Housing affordability improves for seventh consecutive quarter

The welcome news in the March 2013 Quarter edition of the Adelaide Bank/REIA Housing Affordability Report is that nationwide, the proportion of family income required to meet home loan repayments has dropped below 30% for the first time in almost five years.  The proportion of family income required to meet average home loan repayments now stands at 29.9% and the proportion of family income required to meet rental payments now stands at 24.4%.  

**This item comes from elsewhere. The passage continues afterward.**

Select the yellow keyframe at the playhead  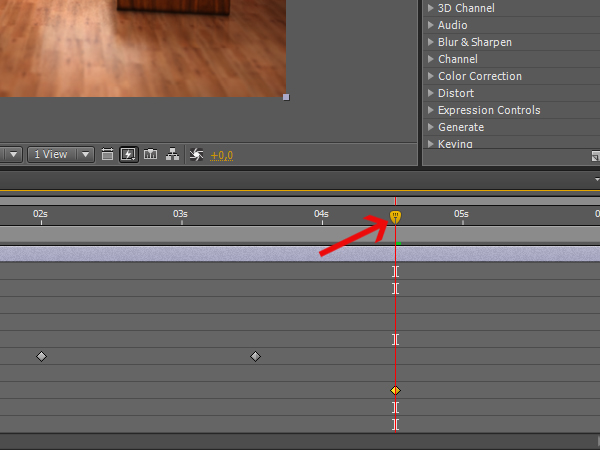395,390
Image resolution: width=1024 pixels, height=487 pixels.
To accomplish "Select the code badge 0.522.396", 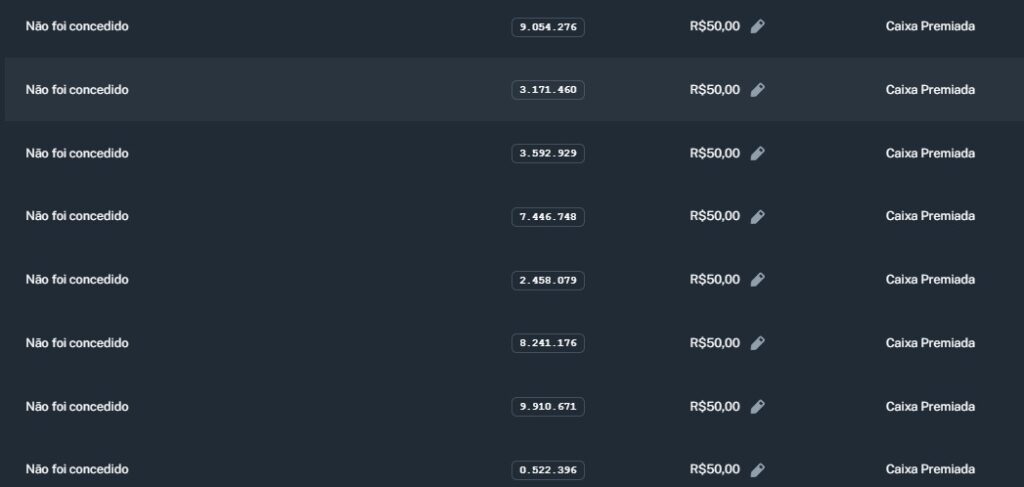I will pos(548,470).
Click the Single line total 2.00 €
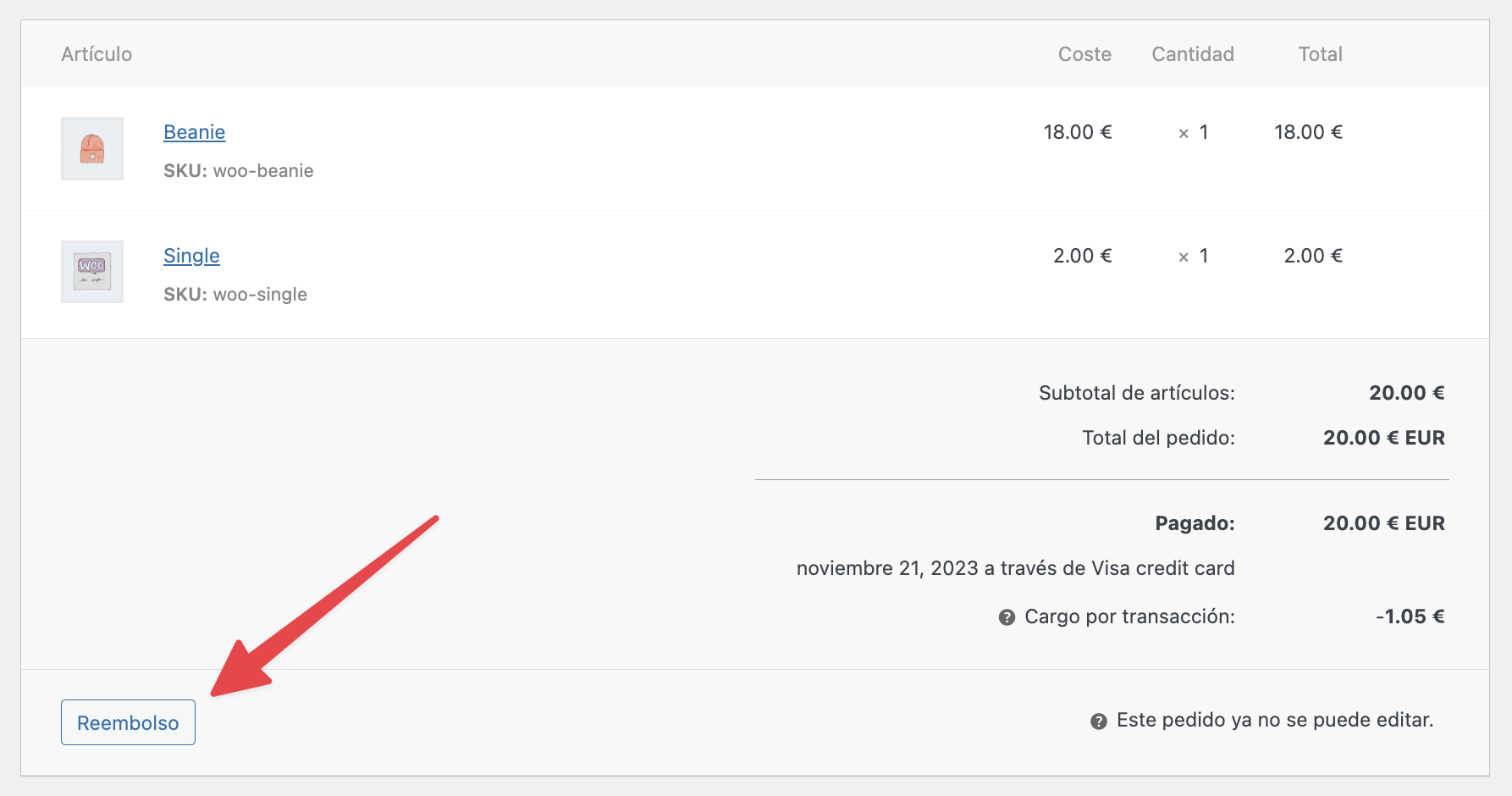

“The figure for home loan repayments is significant because traditionally, it’s the point that has been used to describe what is generally accepted as housing stress”, said Damian Percy, General Manager, Adelaide Bank

“Adelaide Bank believes that high levels of home ownership underpin strong and resilient communities, which is why we do our best to lower the cost of lending as much as we can - while still providing the great service and fast approval turnaround times that people have come to expect from us.     

“The figures for this quarter show that first home buyers are still ‘on strike’ everywhere except my home State of South Australia.  But it’s not just affordability that’s dominating property conversations around the barbeque.  ‘Right-sizing’ our housing choices is becoming equally important as our cities expand.  Expect to hear this expression more often in property circles.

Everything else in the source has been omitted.